Rethinking ReplayGain
I’m a luddite and an audiophile and I dislike the idea of subscription music services, so my music collection is a disk of FLACs which gets transcoded to other formats as necessary. I recently got around to including ReplayGain in this system, so now everything can be played at the same loudness. This is a massive improvement on having a chaos of different volumes, but… it turns out that it’s still not quite right.
If you go from, say, an acoustic track to a metal track – both perfectly ReplayGained – the metal track will sound weirdly muted in comparison. But supposedly they’re at the same perceived loudness, so what’s going on? My way of thinking about this is that there’s an expected loudness that doesn’t necessarily match the perceived loudness. A metal track should feel louder than a gentle acoustic track.
So it turns out that equal perceived loudness isn’t what I want as a listener. I want the metal tracks to hit as hard as I feel they should (perhaps subjectively, but probably not uniquely subjectively). So what I’m aiming for is a measure of how loud a track should be.
You could throw up your hands at this stage and say there’s nothing we can do about this. We can automatically calculate the perceived loudness, but there’s no way to know what loudness a track should have. This is an artistic decision, not something that we can automate. And maybe that’s true at some level, but I reckon we don’t have to give up entirely.
Here’s a simple model of why the expected loudness of a metal track is systematically different from the perceived loudness when compared to an acoustic track: There’s a lot of high-frequency content in metal. The guitar distortion, the cymbals, the vocal rasps, etc., etc. are adding a lot of high-frequency energy that’s just not present in acoustic tracks. And perhaps electronic bass music does a similar thing at the low end: there’s a big sub-bass that should shake the room. And again, it should be louder than the gentle acoustic tracks.
The parts of a metal track that sound muted with ReplayGain are some quite specific elements: the body of the drums, guitar, and vocals. This is all in the middle of the frequency range.
If my hypothesis is correct, there’s a simple way to correct for it: just apply a highpass and a lowpass filter and make the loudness calculation on the mid-range. So what you’d end up with is a music collection where the mid-range has been normalised, but the highs and the lows (which will be contributing to perceived loudness) are left to float free.

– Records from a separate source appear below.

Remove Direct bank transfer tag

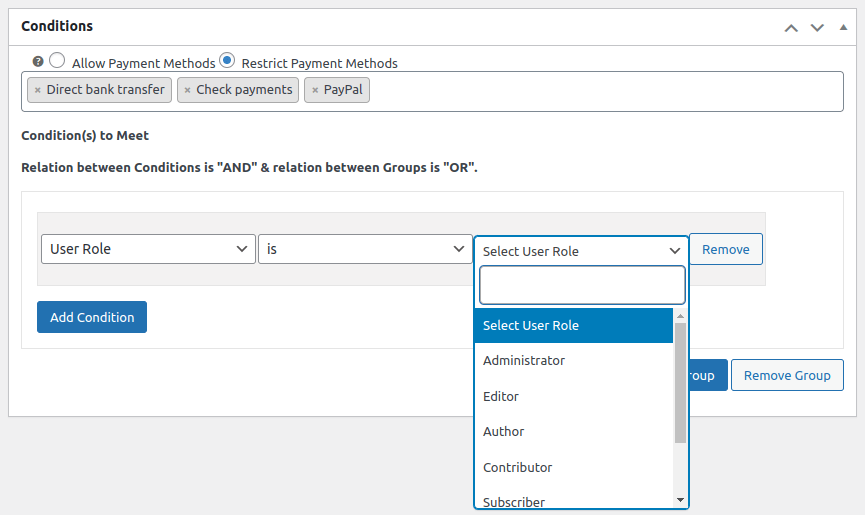38,90
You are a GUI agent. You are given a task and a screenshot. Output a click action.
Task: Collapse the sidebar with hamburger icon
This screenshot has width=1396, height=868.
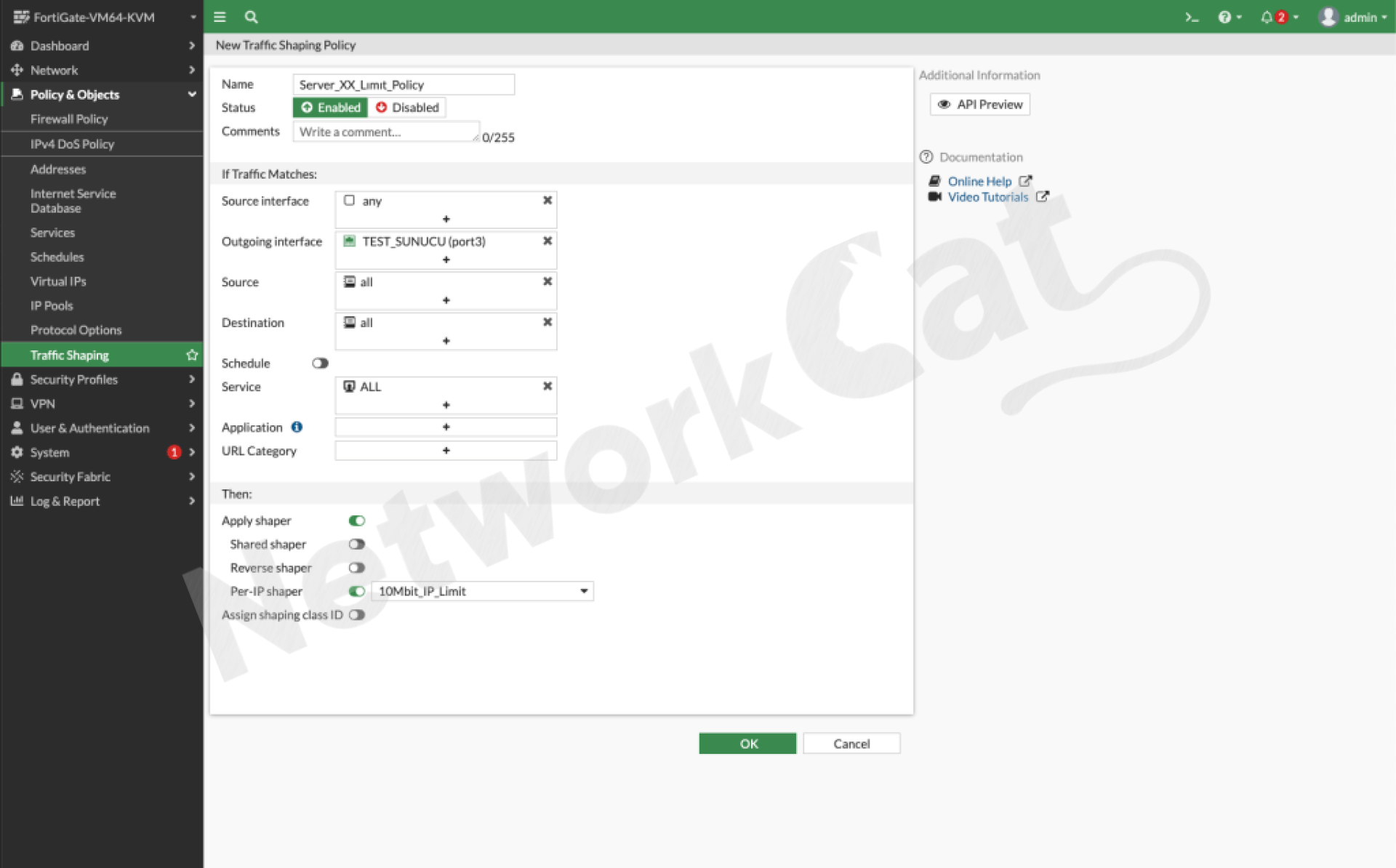pyautogui.click(x=220, y=17)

Way back when I was mastering Empire and Dust, I actually used something like this approach: I put on a high-pass and a low-pass filter so that I was only listening to the mid-range, then volume matched the tracks like that, and only after that considered whether the tracks were too bright or dark and whether they had the right amount of low-end.
In the olden days (a couple of years ago) this would have just remained a nice thought experiment, but I wouldn’t have done anything about it. But these days I just ask Claude Code to build things for me.
I was already using rsgain in my transcoding scripts, so I just forked it and added some options.
Stock rsgain calculates the perceived loudness of the track and the album as LUFS (along with an algorithm for silence detection, discarding some outlier sections and so on), then adds tags saying how to adjust the volume to get to the target level.
My new mode (MidrangeFilter=true) calculates the perceived loudness of the midrange frequencies in the same way, adds a fixed dB offset (MidrangeOffset) so that a “typical piece of music” gets roughly the same level as it would with the original mode, and then you can blend that number with the original (MidrangeBlend where 0.0 is none and 1.0 is full). And you can set the low and high filters (MidrangeLow and MidrangeHigh).
Why have the blending? I enjoy some fairly experimental music, and I guess I’m a bit wary that I might have some track that just consists of high frequency whistling that then gets boosted to infinity and suddenly destroys my ears.
After some very basic tweaking (which you could certainly do more carefully and systematically than I’ve done), this is the preset I’ve ended up with:
[Global]
MidrangeFilter=true
MidrangeBlend=0.8
MidrangeLow=100
MidrangeHigh=1000
MidrangeOffset=0.7
And you can run that with:
rsgain easy -p midrange.preset <files>
I’m not sure that it’s quite right yet, but I think it’s at least slightly less bad than it was.